Photographs by Dean Kaufman
Once autumn fades, and the sun slumps, its full glide becoming visible through the southern-facing windows of “the loft,” the twelve residents on the third floor of a defunct garment plant will start to arm-wrestle. “We generally save up our grievances till the winter,” jokes Chris, a chef, on a recent crisp evening. “I’ve been mostly doing one-arm curls.”
His playful machismo nods to the loft’s roots. Back in 2003, six twentysomething guys rented out 4,800 dust-caked square feet in Bushwick and began to build. Among the concrete pillars and rust-crusted pipes, small scrap-wood and drywall rooms started shouldering up next to one another, leaving the most possible space for a vast common area, a wood shop, and a band practice room. “Shit was just, like, everywhere,” says Shah, one of the founders, now 38, “which was initially part of the appeal.” The expanse became a near-anarchistic shantytown dreamscape dubbed “Mancamp.” Soon, half-drunk, sleepy-eyed trips to the concrete nook that “miraculously had a toilet” doubled as encounters with a loftmate wielding a katana. They lived big on the cheap—an appealing strategy for many young adults nowadays. It beats a Lilliputian childhood bedroom.

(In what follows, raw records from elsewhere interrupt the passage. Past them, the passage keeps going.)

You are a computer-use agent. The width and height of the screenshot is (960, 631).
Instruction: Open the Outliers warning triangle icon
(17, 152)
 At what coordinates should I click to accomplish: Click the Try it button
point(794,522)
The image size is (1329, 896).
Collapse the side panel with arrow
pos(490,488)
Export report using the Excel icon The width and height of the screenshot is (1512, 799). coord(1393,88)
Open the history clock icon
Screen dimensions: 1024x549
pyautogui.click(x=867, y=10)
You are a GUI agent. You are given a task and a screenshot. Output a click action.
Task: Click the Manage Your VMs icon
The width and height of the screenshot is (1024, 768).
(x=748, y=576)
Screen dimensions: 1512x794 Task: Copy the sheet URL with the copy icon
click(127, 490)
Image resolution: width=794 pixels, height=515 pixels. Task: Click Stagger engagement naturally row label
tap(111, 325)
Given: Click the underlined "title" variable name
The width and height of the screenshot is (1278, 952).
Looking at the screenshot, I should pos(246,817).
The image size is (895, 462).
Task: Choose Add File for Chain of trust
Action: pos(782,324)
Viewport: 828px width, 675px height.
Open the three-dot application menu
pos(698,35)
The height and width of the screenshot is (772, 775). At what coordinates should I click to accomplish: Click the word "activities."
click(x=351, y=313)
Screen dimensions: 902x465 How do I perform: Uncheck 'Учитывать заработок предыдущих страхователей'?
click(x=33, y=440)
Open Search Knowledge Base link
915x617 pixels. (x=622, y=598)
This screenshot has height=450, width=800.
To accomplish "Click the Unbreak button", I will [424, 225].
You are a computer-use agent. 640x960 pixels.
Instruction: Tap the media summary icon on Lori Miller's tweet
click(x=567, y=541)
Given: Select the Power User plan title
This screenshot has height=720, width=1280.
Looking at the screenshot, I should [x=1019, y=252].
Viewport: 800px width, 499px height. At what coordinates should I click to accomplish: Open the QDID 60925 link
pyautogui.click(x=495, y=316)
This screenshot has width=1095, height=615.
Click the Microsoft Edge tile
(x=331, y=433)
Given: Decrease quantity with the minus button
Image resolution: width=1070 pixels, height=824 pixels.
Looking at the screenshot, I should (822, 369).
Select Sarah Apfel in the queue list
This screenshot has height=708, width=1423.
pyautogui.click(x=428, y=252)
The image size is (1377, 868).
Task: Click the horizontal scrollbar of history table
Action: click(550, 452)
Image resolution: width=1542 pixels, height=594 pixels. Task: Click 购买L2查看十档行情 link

The loft’s current crew: age 26 to 39. There are four chefs. A filmmaker. An actor and stoner-rock musician (Shah, the only pioneer left). And several other artists/musicians with day jobs. There’s Megan and Ethan, who tore through the wall separating their rooms after they began dating. Plus another couple, Chris and Jill. And the oldest resident, Jim, fell for Lili, 32, during one loft Thanksgiving; they now share a room, and she’s pregnant with their child—whose imminent arrival will bring about their departure.
The rent is cheap ($600 per person and $800 per room-sharing couple); the temperature, a challenge (two hulking, costly gas heaters try to fend off the winter drafts, but body warmth, everyone agrees, works better); the vibe, no longer quite so Mancamp. There’s now a noise curfew, designated (if oft-ignored) cleaning days, and an indoor garden. It’s practically adult. They share know-how, job opportunities, and a washer-dryer.
“This sounds so lame, but I just feel like there’s been a lot more sensitive, open communication,” says Shah as a loftmate pretends to pour a beer over his head. “There’s no sarcasm. No dick-waving.” But at the end of the day, there are still twelve people living in one apartment, and “sometimes you’re like, I envisioned soaking in the tub and having a quiet night, but there’s noise rock in the common space,” says Megan, whom the original loft boys nicknamed Wendy Mom. “So you put in your earplugs, and you share.”